▶ [WHAT IS NEEDED] Copy every line that contains the string "will" from the entries below.

START DATA FOR THE TASK

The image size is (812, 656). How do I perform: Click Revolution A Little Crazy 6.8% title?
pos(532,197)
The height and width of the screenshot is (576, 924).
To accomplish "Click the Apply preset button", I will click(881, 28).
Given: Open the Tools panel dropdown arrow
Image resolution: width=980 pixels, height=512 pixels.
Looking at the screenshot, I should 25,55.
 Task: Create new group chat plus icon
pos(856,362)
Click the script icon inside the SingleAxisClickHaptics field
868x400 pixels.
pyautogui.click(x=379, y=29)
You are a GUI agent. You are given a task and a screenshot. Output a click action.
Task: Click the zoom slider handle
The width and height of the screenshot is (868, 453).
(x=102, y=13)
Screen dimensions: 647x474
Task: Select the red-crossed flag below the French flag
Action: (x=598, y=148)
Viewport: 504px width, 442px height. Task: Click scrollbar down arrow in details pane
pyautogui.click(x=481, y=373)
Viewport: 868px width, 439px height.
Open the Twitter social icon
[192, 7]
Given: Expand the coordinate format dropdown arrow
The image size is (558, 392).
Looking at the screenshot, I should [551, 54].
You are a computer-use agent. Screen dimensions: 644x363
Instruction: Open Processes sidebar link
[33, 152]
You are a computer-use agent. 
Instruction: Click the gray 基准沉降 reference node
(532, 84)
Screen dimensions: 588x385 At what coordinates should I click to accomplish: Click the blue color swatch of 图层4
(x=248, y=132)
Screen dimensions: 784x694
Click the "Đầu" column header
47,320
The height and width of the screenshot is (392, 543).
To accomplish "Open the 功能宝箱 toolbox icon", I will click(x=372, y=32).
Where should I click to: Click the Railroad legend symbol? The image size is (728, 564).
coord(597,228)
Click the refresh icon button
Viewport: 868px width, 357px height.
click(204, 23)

END DATA FOR THE TASK

▶ [RESPONSE AREA]
To accomplish "Click the Apply preset button", I will click(881, 28).
To accomplish "Open the 功能宝箱 toolbox icon", I will click(x=372, y=32).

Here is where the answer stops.